**Teks bacaan**
═══

Patofisiologi terjadinya infeksi pneumonia tanpa menggunakan ventilaor
adalah masuknya bakteri flora yang ada di mulut masuk kedalam saluran
pernapasan bawah. Selama 48 jam pertama rawat inap, terutama dengan tidak
adanya perawatan mulut yang teratur, perubahan terjadi pada mikrobiota oral
individu yang terkait dengan organisme penyebab pneumonia. Patogen
penyebab pneumonia seperti Staphylococcus aureus, Pseudomonas aeruginosa,
Klebsiella pneumoniae, dan Enterobacter cloacae berkolonisasi di rongga mulut
dan membentuk plak gigi, dan terjadinya aspirasi mikro berkontribusi pada
inokulasi organisme virulen ke dalam paru-paru serta aktor pejamu yang
berkontribusi terhadap melemahnya pertahanan tubuh sendiri (lihat gambar 5).

═══

**Catatan data**
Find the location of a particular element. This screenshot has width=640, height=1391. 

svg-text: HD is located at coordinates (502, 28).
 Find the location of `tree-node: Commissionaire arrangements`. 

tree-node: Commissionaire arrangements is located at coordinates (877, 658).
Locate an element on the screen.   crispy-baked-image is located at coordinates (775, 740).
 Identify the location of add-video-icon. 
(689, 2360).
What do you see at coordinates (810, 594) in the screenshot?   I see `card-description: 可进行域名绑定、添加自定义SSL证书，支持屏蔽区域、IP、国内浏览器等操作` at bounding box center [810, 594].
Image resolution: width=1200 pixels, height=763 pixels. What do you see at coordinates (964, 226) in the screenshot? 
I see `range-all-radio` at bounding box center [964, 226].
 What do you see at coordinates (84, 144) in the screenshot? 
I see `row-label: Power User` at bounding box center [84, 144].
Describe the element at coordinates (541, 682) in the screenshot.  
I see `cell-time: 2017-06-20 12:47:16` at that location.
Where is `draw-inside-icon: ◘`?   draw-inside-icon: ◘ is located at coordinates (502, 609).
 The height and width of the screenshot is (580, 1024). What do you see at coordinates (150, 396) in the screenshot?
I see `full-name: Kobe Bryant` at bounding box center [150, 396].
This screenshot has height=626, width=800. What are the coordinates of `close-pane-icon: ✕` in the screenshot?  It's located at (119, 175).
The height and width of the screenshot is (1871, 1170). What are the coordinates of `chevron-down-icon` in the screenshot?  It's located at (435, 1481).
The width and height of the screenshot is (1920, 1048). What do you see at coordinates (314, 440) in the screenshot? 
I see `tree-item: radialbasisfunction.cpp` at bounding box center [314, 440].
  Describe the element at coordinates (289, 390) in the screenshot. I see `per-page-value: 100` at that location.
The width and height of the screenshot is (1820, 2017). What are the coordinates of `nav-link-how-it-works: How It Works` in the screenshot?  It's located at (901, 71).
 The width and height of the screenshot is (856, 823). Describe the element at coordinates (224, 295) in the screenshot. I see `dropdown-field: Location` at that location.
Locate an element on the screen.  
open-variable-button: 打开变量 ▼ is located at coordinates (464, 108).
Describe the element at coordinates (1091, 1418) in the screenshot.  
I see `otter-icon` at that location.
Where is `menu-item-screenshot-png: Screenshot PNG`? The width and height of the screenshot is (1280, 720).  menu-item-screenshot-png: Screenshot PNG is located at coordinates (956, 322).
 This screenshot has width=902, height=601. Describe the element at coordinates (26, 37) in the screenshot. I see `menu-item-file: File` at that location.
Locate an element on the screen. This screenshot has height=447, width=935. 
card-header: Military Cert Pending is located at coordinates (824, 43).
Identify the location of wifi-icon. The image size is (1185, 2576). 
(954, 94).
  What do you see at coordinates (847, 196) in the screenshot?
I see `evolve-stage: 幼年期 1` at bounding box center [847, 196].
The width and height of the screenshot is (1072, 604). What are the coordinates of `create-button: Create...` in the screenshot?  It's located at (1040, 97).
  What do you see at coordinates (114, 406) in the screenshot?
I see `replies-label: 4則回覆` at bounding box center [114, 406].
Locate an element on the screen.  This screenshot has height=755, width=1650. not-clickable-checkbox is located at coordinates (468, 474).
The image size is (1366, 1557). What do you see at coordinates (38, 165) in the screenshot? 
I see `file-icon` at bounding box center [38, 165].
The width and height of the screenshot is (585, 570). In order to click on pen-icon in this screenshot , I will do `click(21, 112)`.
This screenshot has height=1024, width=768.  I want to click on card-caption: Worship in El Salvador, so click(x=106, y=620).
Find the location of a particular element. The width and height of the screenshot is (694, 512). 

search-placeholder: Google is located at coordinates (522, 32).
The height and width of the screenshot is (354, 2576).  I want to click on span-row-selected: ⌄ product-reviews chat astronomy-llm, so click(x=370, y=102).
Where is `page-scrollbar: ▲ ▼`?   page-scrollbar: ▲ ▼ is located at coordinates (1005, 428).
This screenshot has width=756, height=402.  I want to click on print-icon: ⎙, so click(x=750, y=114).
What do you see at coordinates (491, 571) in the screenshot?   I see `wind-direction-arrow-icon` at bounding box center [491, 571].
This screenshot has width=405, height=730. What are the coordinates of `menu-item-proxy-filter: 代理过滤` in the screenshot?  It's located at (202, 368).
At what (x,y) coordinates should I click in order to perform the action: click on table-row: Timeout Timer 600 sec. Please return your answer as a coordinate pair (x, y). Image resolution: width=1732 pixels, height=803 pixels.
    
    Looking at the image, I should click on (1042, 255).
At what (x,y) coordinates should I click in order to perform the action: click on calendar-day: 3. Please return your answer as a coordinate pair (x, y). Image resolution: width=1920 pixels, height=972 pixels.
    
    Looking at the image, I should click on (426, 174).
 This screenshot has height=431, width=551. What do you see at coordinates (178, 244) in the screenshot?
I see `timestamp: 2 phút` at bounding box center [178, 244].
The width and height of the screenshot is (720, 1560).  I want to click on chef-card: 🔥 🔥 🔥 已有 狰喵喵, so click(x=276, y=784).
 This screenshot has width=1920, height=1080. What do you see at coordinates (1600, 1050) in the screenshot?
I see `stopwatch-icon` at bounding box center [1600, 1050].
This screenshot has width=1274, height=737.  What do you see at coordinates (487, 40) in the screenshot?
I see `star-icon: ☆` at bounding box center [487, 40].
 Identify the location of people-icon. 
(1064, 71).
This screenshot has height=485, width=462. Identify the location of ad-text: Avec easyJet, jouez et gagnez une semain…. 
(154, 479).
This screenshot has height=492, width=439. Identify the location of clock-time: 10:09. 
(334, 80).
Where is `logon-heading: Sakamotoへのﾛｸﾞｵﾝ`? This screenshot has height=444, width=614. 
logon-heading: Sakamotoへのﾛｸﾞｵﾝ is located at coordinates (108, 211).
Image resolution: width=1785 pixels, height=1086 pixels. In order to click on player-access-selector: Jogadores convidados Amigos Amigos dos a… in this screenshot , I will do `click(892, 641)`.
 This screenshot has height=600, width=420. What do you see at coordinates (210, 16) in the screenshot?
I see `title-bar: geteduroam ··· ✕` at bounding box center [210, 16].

═══

**Tugas**
Tuliskan ulang secara persis bagian teks tentang pneumonia tanpa ventilator, mulai dari kata-kata yang memuat "Patofisiologi terjadinya infeksi" dan berhenti setelah "(lihat gambar 5).". Catatan tersebut tidak berperan dalam latihan ini.

**Hasil latihan**
Patofisiologi terjadinya infeksi pneumonia tanpa menggunakan ventilaor
adalah masuknya bakteri flora yang ada di mulut masuk kedalam saluran
pernapasan bawah. Selama 48 jam pertama rawat inap, terutama dengan tidak
adanya perawatan mulut yang teratur, perubahan terjadi pada mikrobiota oral
individu yang terkait dengan organisme penyebab pneumonia. Patogen
penyebab pneumonia seperti Staphylococcus aureus, Pseudomonas aeruginosa,
Klebsiella pneumoniae, dan Enterobacter cloacae berkolonisasi di rongga mulut
dan membentuk plak gigi, dan terjadinya aspirasi mikro berkontribusi pada
inokulasi organisme virulen ke dalam paru-paru serta aktor pejamu yang
berkontribusi terhadap melemahnya pertahanan tubuh sendiri (lihat gambar 5).